What we have here are two halves of two very different films, spliced crudely together. The first half is hardly worth describing, a static and talky intro to the surly and hateful assortment of wretches who will later (much later) find themselves flung into the demented second half; illegal smuggling of explosives across the Sargasso Sea by mercenary ship’s captain Eric Porter is pretty much all we need to know. One presumes Carreras’s intention was to craft a cynical, hard-edged “voyage of the damned” adventure movie for grown-ups, with redemption-through-action offered to the human flotsam marooned aboard this ship of fools. But when the characters are this horrid, who cares if they finally pull themselves together and do the right thing? Tony Beckley sneers camply as Violent Alcoholic, Suzanna Leigh sneers sexily as Rich Slut, Nigel Stock sneers sweatily as Disgraced Surgeon, etc etc. Practically the only non-sneerer aboard is Hildegard Knef (as Abandoned Shopworn Mistress); she’s merely boring.

Just as the viewer is on the verge of coma, a giant octopoid monstrosity (complete with bulbous glowing domed “head” and a single glaring green eye) climbs up the side of the ship to drag one of the doomed passengers away in its tentacles and suddenly everything goes ape. From this point on, The Lost Continent shifts up several gears and becomes a psychedelic monster-adventure riot, replete with carnivorous seaweed, pirates, wrecked galleons, despotic child-kings, giant sea creatures and the Spanish Inquisition (whom nobody expects at the best of times, but here…well). This reviewer’s eyes nearly fell out of his head at the sight of an elephantine sea-mollusc going claw-to-claw with a vast scuttling scorpion-thing, observed by a similarly disbelieving band of humans gawping from the sidelines.

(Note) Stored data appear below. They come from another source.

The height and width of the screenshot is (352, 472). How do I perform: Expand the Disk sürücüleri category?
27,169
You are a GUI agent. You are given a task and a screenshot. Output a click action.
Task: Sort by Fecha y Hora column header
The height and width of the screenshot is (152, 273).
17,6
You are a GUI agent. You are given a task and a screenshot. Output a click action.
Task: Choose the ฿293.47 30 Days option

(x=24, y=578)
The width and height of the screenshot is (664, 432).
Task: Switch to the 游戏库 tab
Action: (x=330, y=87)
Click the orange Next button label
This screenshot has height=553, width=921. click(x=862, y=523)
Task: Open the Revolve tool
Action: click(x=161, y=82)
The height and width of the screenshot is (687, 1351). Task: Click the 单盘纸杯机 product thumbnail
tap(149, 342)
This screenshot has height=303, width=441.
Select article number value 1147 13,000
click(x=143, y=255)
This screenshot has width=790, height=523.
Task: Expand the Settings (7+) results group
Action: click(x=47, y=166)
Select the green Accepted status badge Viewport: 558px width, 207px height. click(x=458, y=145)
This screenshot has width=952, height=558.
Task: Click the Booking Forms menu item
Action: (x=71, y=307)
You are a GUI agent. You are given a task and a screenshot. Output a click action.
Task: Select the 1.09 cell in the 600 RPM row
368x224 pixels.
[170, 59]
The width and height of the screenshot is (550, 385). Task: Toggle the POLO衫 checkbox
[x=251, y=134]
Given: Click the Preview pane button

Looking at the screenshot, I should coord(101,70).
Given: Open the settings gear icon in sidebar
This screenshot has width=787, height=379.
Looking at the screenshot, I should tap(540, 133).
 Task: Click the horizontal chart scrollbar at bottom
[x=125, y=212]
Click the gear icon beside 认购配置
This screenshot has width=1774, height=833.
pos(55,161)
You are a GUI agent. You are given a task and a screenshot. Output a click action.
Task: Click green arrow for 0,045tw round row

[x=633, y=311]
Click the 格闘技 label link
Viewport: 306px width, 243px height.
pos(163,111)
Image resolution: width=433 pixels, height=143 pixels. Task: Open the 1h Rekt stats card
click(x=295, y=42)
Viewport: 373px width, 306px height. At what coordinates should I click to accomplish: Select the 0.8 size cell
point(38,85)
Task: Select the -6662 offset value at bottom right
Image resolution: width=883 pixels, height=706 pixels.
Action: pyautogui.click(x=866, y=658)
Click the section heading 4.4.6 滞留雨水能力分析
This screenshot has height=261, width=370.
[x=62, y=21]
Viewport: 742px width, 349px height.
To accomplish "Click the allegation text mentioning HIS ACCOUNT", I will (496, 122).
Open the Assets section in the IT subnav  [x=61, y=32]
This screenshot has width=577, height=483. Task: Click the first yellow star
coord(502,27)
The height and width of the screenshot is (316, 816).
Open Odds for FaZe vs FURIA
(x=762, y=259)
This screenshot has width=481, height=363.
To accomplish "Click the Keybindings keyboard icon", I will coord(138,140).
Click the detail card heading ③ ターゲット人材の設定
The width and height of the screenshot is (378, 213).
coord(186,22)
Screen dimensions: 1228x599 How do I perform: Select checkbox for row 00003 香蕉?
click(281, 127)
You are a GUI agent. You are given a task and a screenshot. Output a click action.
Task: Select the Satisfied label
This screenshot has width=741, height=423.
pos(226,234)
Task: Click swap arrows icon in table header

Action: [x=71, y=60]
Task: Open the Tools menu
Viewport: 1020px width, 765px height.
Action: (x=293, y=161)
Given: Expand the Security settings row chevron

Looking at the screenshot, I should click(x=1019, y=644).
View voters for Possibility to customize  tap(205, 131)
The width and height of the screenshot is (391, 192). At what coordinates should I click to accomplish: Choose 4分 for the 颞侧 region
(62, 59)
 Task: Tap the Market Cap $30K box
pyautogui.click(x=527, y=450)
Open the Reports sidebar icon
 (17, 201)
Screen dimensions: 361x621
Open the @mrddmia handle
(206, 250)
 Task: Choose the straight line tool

As for the “bilge-monster” used by the Spanish villains to dispose of feckless minions… “Astonishing” doesn’t begin to cover it. And as if all that wasn’t enough to contend with, there’s the constant goggle-spectacle of Dana Gillespie’s breasts in a life-or-death struggle with an overtaxed blouson. Stap me vitals.

A more charitable reviewer might stoop to praise Carreras for the uncanny prescience of his imaginative vision: for in The Lost Continent we see the antecedent of the Dark/Connor/McClure dino-fantasies (The Land That Time Forgot, et al), Michael Ritchie’s yaar-Jim-lad hoot The Island (1980) and even a couple of George Lucas’s sillier alien beasties (see bilge-monster reference above). But the whole enterprise is hampered by a ramshackle arbitrariness which renders praise null and void. What the hell is the point of it all? Bickering characters, curiously inappropriate jazz-lounge score (by Gerard Schürmann, replacing one originally commissioned from Benjamin Frankel), a plot that’s at once simple-minded and hard to follow and a climax that wants to be spectacular but falls disappointingly short… To call this a strange brew would be an understatement: Carreras’s Old Peculiar is definitely an acquired taste, and recommended only for hardened drinkers with nothing to lose.